───── EXCERPTED DATA

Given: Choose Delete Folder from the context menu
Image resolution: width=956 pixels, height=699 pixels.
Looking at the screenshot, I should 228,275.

──────────
───── EXCERPTED DATA

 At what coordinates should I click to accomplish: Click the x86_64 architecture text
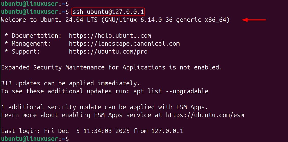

──────────
───── EXCERPTED DATA

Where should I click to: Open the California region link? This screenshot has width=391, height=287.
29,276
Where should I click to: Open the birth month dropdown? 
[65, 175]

──────────

** YOUR INSTRUCTIONS **
Copy out again, word for word, the part of the items that opens with the line containing "Given: Choose Delete" and closes with the line containing "Looking at the screenshot, I should 228,275.", both of those lines included.

** RIGHT ANSWER **
Given: Choose Delete Folder from the context menu
Image resolution: width=956 pixels, height=699 pixels.
Looking at the screenshot, I should 228,275.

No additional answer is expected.